In reality, Thornburgh’s figures, while larger than the wholly anemic environmental law enforcement record under Reagan, are pathetically inadequate given the number and scope and duration of damaging violations of environmental health and safety which is perpetrated every day in this country.

The poisoning of America by these polluters is a hard calculus of not spending the money to prevent pollution or dispose of these wastes as safely as is practically possible. It is cheaper, in the short run, for these companies and their agents to use the air, water and soil as their private sewers, than to precycle or recycle.

If Thornburgh intends to make it more expensive for these companies to pollute than not to pollute, his prosecutors need to be greater in number and his enforcement strategy needs to be much more ambitious, not just in demanding fines and jail sentences but in requiring cleanup and other forms of restitution, both generally, and by facilitating injured persons’ right to sue for civil damages.

Portions of this broader enforcement strategy can be conducted under existing laws. Others require Congressional action, including amending the Superfund and other environmental laws to make it more possible for citizens and their families who were exposed to pollution violence to sue for compensatory and where justified, punitive damages.

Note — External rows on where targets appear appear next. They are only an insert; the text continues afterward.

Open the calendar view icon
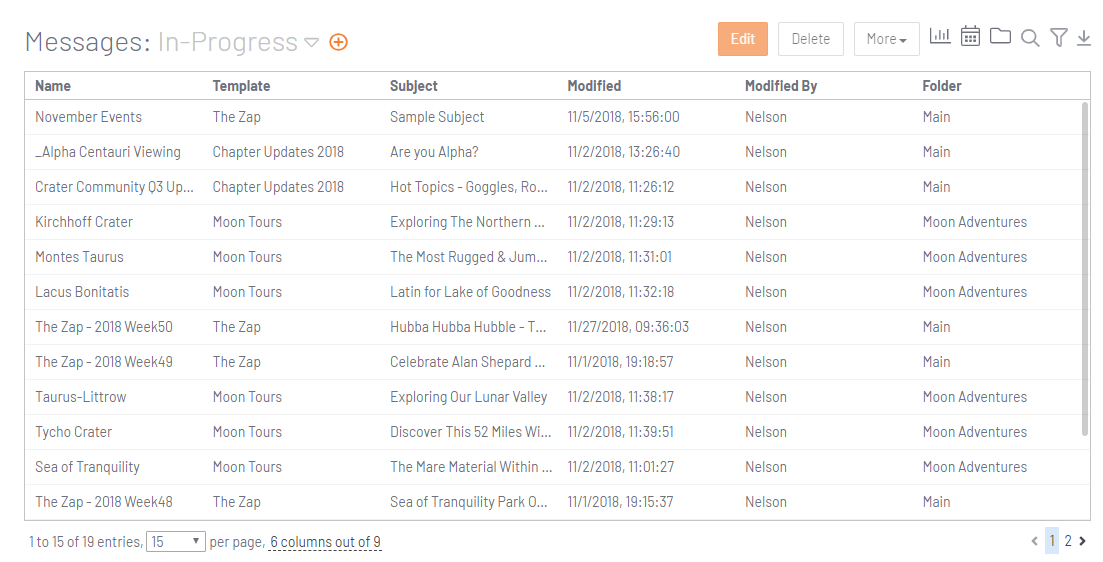The image size is (1103, 562). [970, 36]
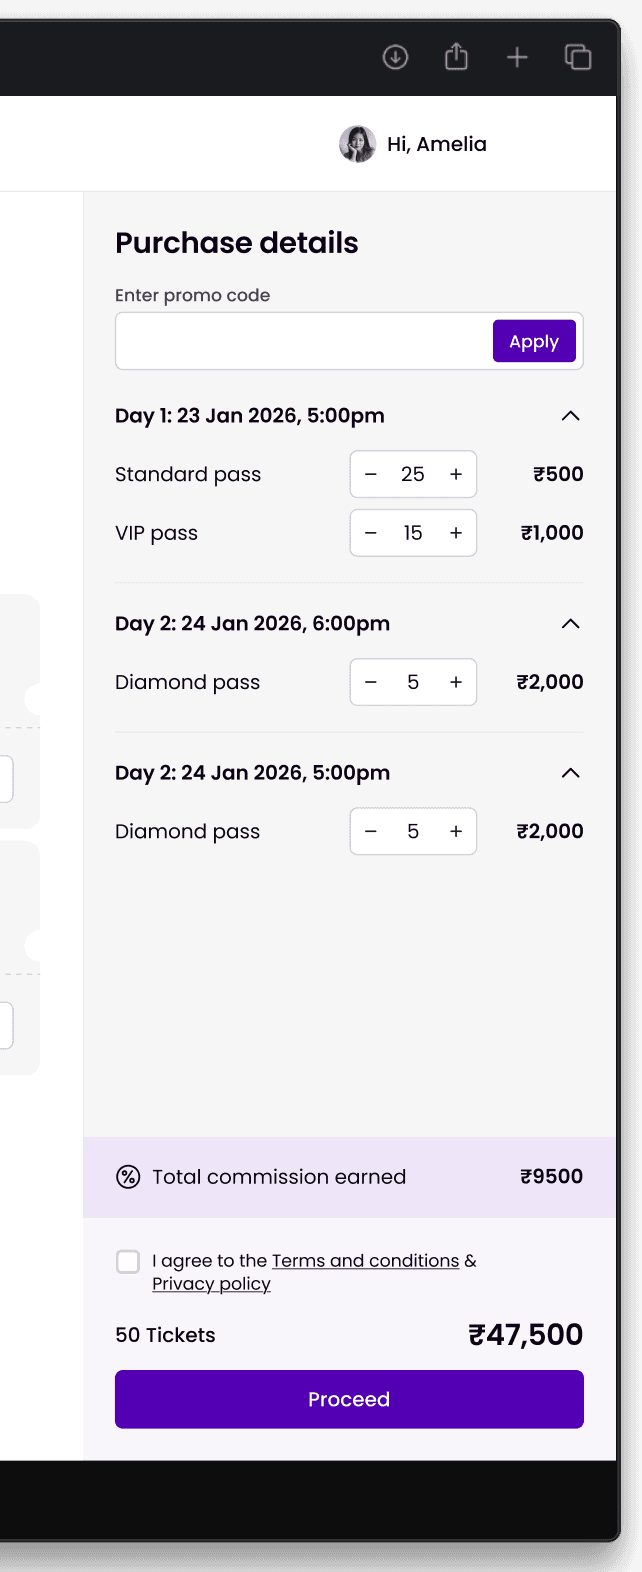Click the Apply promo code button

pos(534,341)
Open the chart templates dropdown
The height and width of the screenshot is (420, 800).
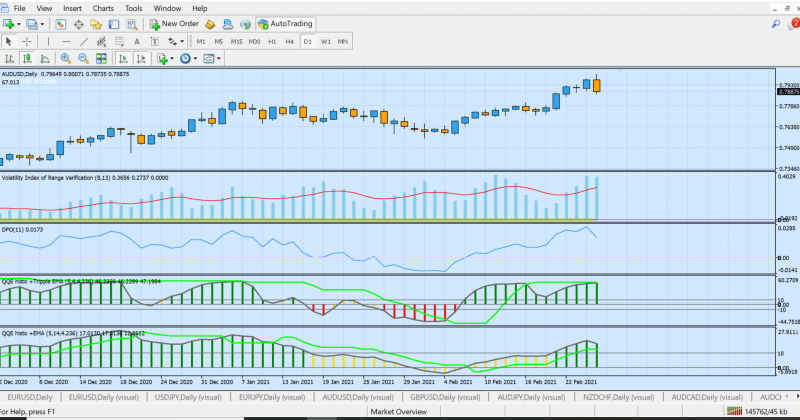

To etch the gravity of the crimes, one can quote Thornburgh again: “We are dealing with offenders who do some of the dirtiest work ever done to human health and the quality of life. They illicitly trade in sludge, refuse, waste, and other pollutants, and they pursue their noxious concealments only for the sake of gain. Everywhere — on our land, in our water, even 1n the air we breathe — they leave their touch of filth.”

Yet when it came to settle what he called “the largest single environmental criminal case” against Exxon, for its Valdez oil disaster in Alaska, he dropped the felony charges, agreed to a mere $100 million criminal fine and $900 million in damages.

That $900 million is to be paid out over ten years, thus reducing it to a present value of less than $450 million and all the $900 million payout will be deductible as business expenses for Exxon. So the total cost to Exxon in today’s dollars, both criminal and civil will be hardly $400 million or just under two day’s normal gross revenue by this oil giant.

Small wonder that Exxon stock rose, both the week and the day of the announcement, to new highs.